[KUTIPAN]
# # # # #

JAKARTA, KOMPAS — Orisinalitas dinilai masih menjadi preferensi masyarakat dalam memilih makanan dan minuman pada tahun mendatang. Bersamaan dengan itu, pelaku usaha kuliner juga dituntut untuk terus menciptakan inovasi produk.
Chief Operating Officer PT Eatwell Culinary Indonesia Bernt Hanlee Ramli mengatakan, orisinalitas atau otentisitas masih menjadi kata kunci dari tren bisnis kuliner pada 2019. Ia menilai, gaya hidup masyarakat yang senang bertualang mendorong tren tersebut.
”Masyarakat saat ini, kalau kita lihat, senang berwisata dan bertualang di lokasi yang menjual kuliner. Kita bisa menjadikan pengalaman-pengalaman mereka sebagai peluang untuk membuka usaha kuliner yang otentik,” tutur Bernt dalam jumpa pers di Jakarta, Rabu (7/11/2018).
Di lain sisi, salah satu pendiri jaringan bisnis kuliner yang memiliki restoran khas Jepang, Ichiban Sushi, tersebut juga melihat pentingnya inovasi untuk mengikuti tren ke depan.
”Inovasi produk ’kekinian’ juga harus ada supaya bisnis ini bisa menyesuaikan keadaan sekarang. Tidak heran kalau belakangan banyak pemain baru yang tren karena berani menawarkan konsep makanan baru,” lanjutnya.
Tidak hanya untuk menu, model penyajian dan distribusi kuliner juga harus berinovasi dalam menghadapi disrupsi digital. ”Konsumen milenial yang senang bertualang itu juga melek digital. Oleh karena itu, kita harus menawarkan baik pengalaman daring maupun offline dari sebuah restoran,” ujar Bernt.
Menurut dia, peran pemerintah dalam mendorong industri kreatif menjadi peluang. Berdasarkan data, kontribusi industri kreatif Indonesia di bidang kuliner signifikan.
Survei produk domestik bruto (PDB) ekonomi kreatif 2016 menunjukkan lebih dari 40 persen penyumbang PDB ekonomi kreatif berasal dari subsektor kuliner dengan kontribusi sekitar Rp 383 triliun.
Pertumbuhan positif
Meski kondisi ekonomi global saat ini tidak kondusif, Chief Executive Officer PT Eatwell Culinary Sumarno Ngadiman mengatakan, pertumbuhan bisnis kuliner tidak akan terganggu.

# # # # #

[KUMPULAN DATA]
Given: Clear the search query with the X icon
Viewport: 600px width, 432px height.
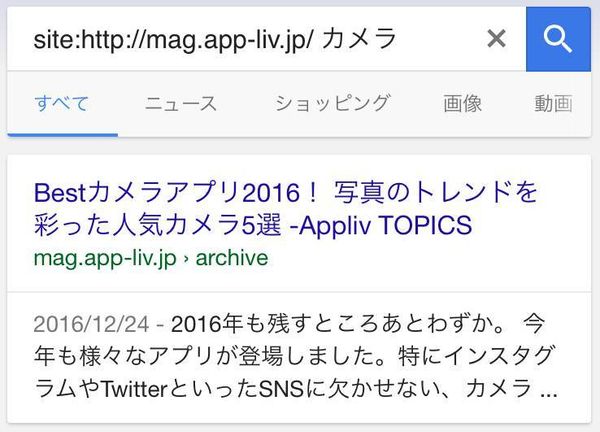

# # # # #

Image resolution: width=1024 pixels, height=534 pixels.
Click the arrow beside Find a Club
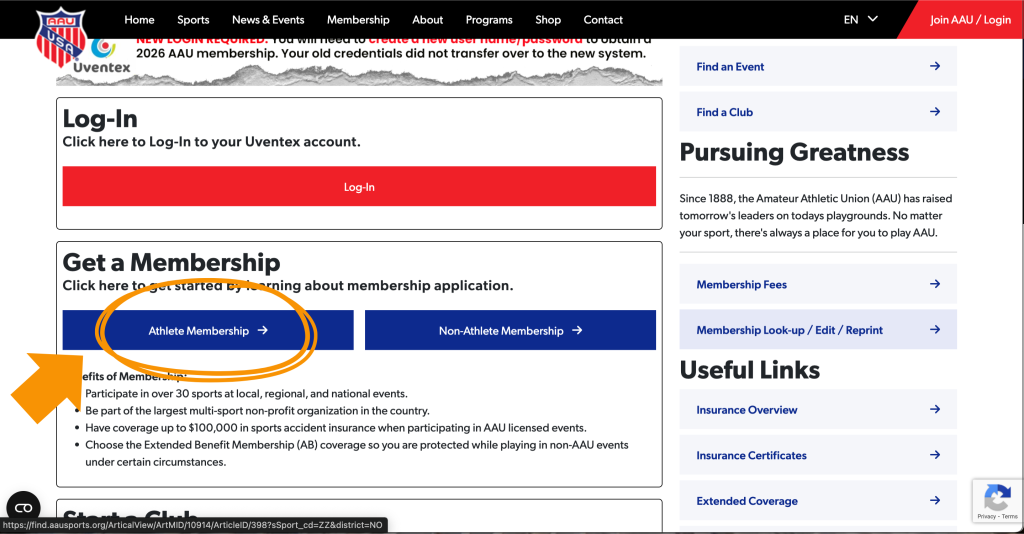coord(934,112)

# # # # #

[SOAL 1]
Tentukan apakah setiap pernyataan berikut sesuai dengan kutipan. Jawab ya atau tidak, lalu kutip kata-kata penentunya persis seperti dalam kutipan.
(a) Bernt Hanlee Ramli menjabat Chief Operating Officer PT Eatwell Culinary Indonesia.
(b) Jumpa pers di Jakarta diadakan pada hari Selasa.
(c) Subsektor kuliner menyumbang kurang dari 40 persen PDB ekonomi kreatif menurut survei 2016.
[SOAL 2]
Salin persis seluruh teks kutipan, mulai dari "Menurut dia, peran" sampai ke "bidang kuliner signifikan.".
Item-item tersebut merupakan bahan yang terpisah dari kutipan.

[JAWABAN LENGKAP 1]
(a) Ya: "Chief Operating Officer PT Eatwell Culinary Indonesia Bernt Hanlee Ramli"
(b) Tidak: "Rabu (7/11/2018)"
(c) Tidak: "lebih dari 40 persen penyumbang PDB ekonomi kreatif berasal dari subsektor kuliner"

[JAWABAN LENGKAP 2]
Menurut dia, peran pemerintah dalam mendorong industri kreatif menjadi peluang. Berdasarkan data, kontribusi industri kreatif Indonesia di bidang kuliner signifikan.